Generic interfaces

Advantages of using generic interfaces.

  1. Compile – time safety.
  2. Much less boxing
  3. Backward compatibility with non-generic interfaces.
  4. Availability to implement generic interface several times, as long as different type parameters are used.

Example 1.1:

    class CompileTimeSafetyTest : IComparable

    {

        int x = 0;

        public int CompareTo(object param)

        {

            return x.CompareTo(param);

        }

    }

 

    class Program

    {

        static void Main(string[] args)

        {

            CompileTimeSafetyTest ctsTest = new CompileTimeSafetyTest();

            ctsTest.CompareTo(2);

            //Run-time error. Object must be of an Int32 type.

            ctsTest.CompareTo("2");

        }

    }

Example 1.2:

    class CompileTimeSafetyTest : IComparable<int>

    {

        int x = 0;

        public int CompareTo(int param)

        {

            return x.CompareTo(param);

        }

    }

 

    class Program

    {

        static void Main(string[] args)

        {

            CompileTimeSafetyTest ctsTest = new CompileTimeSafetyTest();

            ctsTest.CompareTo(2);

            //Compile-time error. Cannot convert from ‘string’ to ‘int’.

            ctsTest.CompareTo("2");

        }

    }

1.                          As we can see from the examples above generic interface provides compile type safety.

::::::

PROBLEMS TO WORK ON
1. Retype the text on generic interfaces from "Advantages of using" to "parameters are used.".
2. Summarize the text on generic interfaces in two sentences.
3. Write what comes next in the text on generic interfaces, picking up after its last sentence.
The items after this point can be ignored.

::::::

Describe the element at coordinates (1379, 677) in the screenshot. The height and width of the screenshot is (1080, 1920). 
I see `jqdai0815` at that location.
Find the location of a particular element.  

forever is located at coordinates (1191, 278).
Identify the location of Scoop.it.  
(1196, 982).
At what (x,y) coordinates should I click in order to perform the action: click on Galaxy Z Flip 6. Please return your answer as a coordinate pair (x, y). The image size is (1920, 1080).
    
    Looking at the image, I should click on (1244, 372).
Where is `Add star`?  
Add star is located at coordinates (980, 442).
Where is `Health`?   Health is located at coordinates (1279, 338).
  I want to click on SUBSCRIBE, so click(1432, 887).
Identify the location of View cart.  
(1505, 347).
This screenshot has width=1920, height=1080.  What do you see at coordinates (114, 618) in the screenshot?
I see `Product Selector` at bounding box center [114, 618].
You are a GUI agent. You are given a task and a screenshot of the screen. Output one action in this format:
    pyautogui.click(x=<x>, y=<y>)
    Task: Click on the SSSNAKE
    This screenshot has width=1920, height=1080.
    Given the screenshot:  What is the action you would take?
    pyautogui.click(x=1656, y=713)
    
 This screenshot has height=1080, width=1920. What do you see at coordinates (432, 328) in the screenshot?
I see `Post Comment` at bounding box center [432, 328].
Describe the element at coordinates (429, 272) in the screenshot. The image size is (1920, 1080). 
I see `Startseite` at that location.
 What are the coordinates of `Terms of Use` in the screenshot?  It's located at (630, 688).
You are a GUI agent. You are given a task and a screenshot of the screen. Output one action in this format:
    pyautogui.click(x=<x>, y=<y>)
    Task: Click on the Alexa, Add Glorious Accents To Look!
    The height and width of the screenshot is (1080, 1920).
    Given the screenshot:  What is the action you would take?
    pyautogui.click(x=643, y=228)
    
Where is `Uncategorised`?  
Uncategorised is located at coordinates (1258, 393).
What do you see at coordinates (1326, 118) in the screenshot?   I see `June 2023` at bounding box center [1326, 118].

::::::

ANSWER SECTION
1.
Advantages of using generic interfaces.

  1. Compile – time safety.
  2. Much less boxing
  3. Backward compatibility with non-generic interfaces.
  4. Availability to implement generic interface several times, as long as different type parameters are used.

2. The text lists four advantages of generic interfaces: compile-time safety, much less boxing, backward compatibility with non-generic interfaces, and the ability to implement a generic interface several times with different type parameters. Its two examples show that passing a string to CompareTo produces a run-time error when the class implements IComparable but a compile-time error when it implements IComparable<int>.

3.
2.                          The second benefit of generic interfaces is much less boxing will occur when we working with value types.

Example 2:

class CompileTimeSafetyTest : IComparable, IComparable<int>, IComparable<string>

{

        int x = 0;

        string s = "test";

               

        public int CompareTo(object param)

        {

             throw new ArgumentException("Can’t compare your type");        

        }

 

        public int CompareTo(int param)

        {

            IComparable<int> compInt = x;

            return compInt.CompareTo(param);

        }

 

        public int CompareTo(string param)

        {

            IComparable<string> compString = s;

            return compString.CompareTo(param);

        }

}

 

3.                          For the backward compatibility we must implement non-generic version of an interface as well.

4.                          The forth benefit is that we can implement the same generic interface multiple times as long as different type parameters are used.